Jaime >> A discussão se professor pode ou não comer a merenda da escola não se trata apenas de uma discussão da valorização do professor, existem tantas outras camadas.
William >> Na minha fase escolar raramente teve merenda e quando tinha nem eu que era um morto de fome comia com prazer.
Se tem essa discussão hoje, é sinal que as coisas melhoraram bastante ...😂
O professor (e outros funcionários) poderem consumir a merenda dada na escola depende do município, estado e tipo de escola (pública ou privada).
Na rede pública, a regra geral do Programa Nacional de Alimentação Escolar destina os recursos federais exclusivamente aos alunos.
Em muitos estados e municípios, a legislação local ou o regimento interno proíbem servidores de consumir a merenda.
Em algumas redes municipais ou estaduais, existem leis locais que autorizam o consumo, especialmente quando os professores acompanham os alunos na refeição pedagógica ou pagam uma taxa.
Comissão aprova garantia de merenda escolar gratuita para professores e servidores
O projeto de lei segue em análise na Câmara dos Deputados
Da Agência Câmara - 17/11/2025 - 14:09
A proposta prevê ainda que os estabelecimentos de ensino deverão garantir, sempre que possível, que a alimentação seja servida a estudantes e trabalhadores no mesmo espaço e horário, promovendo uma convivência saudável e maior integração.
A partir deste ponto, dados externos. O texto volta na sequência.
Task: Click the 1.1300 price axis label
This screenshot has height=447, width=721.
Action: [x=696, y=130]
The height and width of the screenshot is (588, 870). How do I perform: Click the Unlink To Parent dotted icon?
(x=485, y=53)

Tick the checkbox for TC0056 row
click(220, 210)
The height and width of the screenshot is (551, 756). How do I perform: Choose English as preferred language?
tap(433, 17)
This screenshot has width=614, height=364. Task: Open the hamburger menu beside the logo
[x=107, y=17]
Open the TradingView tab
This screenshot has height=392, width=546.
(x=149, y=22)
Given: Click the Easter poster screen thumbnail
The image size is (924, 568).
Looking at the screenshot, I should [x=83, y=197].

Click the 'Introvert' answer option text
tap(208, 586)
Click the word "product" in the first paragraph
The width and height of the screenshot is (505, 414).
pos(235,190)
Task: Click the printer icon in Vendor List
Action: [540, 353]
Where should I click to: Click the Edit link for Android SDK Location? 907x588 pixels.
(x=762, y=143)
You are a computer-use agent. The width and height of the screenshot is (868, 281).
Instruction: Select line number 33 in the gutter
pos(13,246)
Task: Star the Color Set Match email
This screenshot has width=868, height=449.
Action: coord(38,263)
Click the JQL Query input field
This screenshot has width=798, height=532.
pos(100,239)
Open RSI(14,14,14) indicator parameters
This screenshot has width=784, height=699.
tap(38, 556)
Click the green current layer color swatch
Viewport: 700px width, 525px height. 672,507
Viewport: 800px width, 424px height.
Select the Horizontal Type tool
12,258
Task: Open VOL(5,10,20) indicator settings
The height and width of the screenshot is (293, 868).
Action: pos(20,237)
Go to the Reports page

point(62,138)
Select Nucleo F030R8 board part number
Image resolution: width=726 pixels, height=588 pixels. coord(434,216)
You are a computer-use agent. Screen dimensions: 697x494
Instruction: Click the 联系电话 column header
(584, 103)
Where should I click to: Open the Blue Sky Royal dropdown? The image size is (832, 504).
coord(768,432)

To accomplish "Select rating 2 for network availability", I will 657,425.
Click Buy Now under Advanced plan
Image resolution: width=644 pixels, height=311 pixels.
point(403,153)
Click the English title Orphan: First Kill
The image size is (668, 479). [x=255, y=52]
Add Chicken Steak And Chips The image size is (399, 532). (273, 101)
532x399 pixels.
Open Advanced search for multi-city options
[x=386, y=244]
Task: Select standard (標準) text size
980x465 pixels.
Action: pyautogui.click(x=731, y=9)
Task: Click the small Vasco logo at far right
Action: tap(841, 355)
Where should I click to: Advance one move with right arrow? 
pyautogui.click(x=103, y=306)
O direito à alimentação não implicará redução ou acréscimos salariais, nem redução ou supressão de qualquer valor concedido a título de auxílio-alimentação.
Na justificativa de Evair Vieira de Melo, o aumento de despesas tende a ser pequeno quando comparado ao orçamento anual do Programa Nacional de Alimentação Escolar (PNAE).
Perceberam a festa?
Quem for contra só pode ser alguém asqueroso que não valoriza os professores e a educação.😉
Para o politico é fácil propor esse tipo de coisa, o dinheiro não vai sair do salário dele.
O brasileiro médio acredita que há dinheiro para absolutamente tudo, o "Pai Governo" só não faz se não quiser.
Dar aulas é o emprego do professor.
Vamos dar refeição gratuita para o pessoal da educação?
E o pessoal da saúde?
Os pacientes internados comem grátis, todos os servidores dos hospitais devem comer também.
E o pessoal da segurança?
Os presos comem grátis, todos os servidores da área de segurança devem comer também.
Viram que NÃO pode ser a mesma comida servida aos alunos.
Tem que ser alimentação a parte de acordo com a idade do professor.
"Se possível" será servido no mesmo espaço e horário.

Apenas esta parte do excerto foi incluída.